SECTION 24(2) OTHER WARRANTS
[25] If I am incorrect in my analysis of the legality of the searches pursuant to any of the other warrants, it is my view that the evidence derived from these warrants should not be excluded under s.24(2) of the Charter. Further written reasons will follow.
Coroza, J
Released: April 6, 2014
[^1]: Written reasons will follow
[^2]: 2009 SCC 32
[^3]: See R. v. Chang (2003) 2003 29135 (ON CA), 173 CCC (3d) 397 (Ont.C.A.) at para. 35
[^4]: 2013 SCC 16, [2013] S.C.J. No. 16 (at para.5 and 32)] and R. v. S.M. 2012 ONSC 2949, [2012] O.J. No. 2833 (S.C.J.)
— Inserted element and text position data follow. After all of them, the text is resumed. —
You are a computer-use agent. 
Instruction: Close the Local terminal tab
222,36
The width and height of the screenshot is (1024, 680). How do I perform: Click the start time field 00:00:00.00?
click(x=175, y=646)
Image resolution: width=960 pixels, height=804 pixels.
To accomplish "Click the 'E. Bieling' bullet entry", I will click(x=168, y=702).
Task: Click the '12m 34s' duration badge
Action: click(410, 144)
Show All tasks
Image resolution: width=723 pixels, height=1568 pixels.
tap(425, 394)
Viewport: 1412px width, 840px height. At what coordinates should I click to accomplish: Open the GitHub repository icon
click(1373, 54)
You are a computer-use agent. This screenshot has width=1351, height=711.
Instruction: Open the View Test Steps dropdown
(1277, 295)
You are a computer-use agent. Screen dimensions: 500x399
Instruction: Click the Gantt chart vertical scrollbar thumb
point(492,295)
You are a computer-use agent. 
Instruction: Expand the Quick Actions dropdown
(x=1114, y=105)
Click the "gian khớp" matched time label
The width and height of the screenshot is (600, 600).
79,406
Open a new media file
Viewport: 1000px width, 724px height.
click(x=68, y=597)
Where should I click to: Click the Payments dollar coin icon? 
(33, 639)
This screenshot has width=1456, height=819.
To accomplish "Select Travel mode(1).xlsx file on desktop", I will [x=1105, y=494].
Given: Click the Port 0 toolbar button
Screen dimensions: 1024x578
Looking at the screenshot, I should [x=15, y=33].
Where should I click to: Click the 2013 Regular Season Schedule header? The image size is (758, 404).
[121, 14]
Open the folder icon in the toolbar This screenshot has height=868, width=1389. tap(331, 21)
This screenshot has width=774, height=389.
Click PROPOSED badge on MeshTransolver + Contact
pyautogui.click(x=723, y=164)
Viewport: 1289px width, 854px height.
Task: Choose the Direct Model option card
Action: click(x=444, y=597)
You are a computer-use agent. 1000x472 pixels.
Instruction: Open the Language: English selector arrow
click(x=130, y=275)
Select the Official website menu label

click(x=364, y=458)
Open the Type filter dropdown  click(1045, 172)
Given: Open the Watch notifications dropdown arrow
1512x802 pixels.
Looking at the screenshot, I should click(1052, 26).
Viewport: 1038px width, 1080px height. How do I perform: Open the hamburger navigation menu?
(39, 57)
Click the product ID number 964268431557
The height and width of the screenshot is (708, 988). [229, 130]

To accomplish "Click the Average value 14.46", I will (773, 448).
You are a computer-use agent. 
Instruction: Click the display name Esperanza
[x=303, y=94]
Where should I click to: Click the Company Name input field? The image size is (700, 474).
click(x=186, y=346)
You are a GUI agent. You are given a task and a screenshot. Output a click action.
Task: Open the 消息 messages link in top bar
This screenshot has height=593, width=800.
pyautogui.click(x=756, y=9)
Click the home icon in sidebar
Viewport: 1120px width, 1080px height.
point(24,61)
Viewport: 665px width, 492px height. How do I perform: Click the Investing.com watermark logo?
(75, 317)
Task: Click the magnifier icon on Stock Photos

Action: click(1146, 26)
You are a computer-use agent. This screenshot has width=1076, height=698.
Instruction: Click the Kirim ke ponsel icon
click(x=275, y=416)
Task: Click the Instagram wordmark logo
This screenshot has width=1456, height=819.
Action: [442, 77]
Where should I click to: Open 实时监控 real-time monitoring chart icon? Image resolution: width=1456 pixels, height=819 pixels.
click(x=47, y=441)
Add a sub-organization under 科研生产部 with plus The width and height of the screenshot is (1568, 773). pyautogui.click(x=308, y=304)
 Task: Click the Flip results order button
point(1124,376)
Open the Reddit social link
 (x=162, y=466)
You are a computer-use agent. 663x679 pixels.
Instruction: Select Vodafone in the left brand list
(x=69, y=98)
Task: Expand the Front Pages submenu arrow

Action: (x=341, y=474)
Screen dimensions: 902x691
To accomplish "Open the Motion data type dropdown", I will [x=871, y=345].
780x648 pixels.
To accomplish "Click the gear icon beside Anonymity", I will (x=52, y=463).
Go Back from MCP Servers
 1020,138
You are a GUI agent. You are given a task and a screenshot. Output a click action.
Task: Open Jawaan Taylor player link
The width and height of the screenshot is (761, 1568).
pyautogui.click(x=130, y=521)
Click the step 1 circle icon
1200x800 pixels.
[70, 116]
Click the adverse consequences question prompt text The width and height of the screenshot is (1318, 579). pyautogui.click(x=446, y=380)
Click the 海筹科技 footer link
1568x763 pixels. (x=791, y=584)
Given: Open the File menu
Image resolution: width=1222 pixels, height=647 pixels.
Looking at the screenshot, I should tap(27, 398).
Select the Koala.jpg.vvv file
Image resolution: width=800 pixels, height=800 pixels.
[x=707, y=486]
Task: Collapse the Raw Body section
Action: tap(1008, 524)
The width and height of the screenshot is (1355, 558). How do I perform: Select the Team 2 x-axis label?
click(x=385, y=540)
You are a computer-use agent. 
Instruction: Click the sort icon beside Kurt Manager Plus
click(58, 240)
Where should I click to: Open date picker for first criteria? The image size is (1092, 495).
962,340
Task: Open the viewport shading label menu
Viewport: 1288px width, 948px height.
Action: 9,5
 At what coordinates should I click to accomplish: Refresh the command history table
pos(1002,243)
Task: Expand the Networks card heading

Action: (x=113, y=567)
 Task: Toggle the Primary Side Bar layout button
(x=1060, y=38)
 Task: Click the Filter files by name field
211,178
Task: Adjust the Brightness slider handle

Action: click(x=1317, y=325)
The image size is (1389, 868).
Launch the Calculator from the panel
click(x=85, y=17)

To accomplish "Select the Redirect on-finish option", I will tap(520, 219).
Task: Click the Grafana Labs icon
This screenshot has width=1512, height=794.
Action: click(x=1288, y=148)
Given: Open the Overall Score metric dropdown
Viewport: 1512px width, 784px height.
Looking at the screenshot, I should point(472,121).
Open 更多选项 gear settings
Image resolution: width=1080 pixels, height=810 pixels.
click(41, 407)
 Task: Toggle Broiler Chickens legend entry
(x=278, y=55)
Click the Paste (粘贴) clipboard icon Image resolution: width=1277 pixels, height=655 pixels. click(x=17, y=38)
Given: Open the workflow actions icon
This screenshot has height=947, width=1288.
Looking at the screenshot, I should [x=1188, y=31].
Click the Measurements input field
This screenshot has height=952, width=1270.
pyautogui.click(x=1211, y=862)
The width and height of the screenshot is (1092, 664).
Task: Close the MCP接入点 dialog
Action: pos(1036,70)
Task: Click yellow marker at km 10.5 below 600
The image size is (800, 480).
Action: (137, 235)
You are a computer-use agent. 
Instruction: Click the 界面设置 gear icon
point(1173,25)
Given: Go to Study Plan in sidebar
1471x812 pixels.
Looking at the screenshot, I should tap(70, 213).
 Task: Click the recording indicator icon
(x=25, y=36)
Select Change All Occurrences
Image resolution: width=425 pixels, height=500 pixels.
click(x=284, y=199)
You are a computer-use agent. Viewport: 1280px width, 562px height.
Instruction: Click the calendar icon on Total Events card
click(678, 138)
[^5]: Nordheimer J. in R. v. S.M., supra, and Defreitas J. in R. v. Knox [2013] O.J. No. 4269 (C.J.) have held that text messages stored in another person’s phone carry with them a reasonable expectation of privacy. However, McCarthy J. in R. v. Pammett, 2014 ONSC 1213 has held that while it may be possible to establish a reasonable expectation of privacy, it should not, in the absence of subjective evidence, apply routinely to text messages stored in another individual’s phone.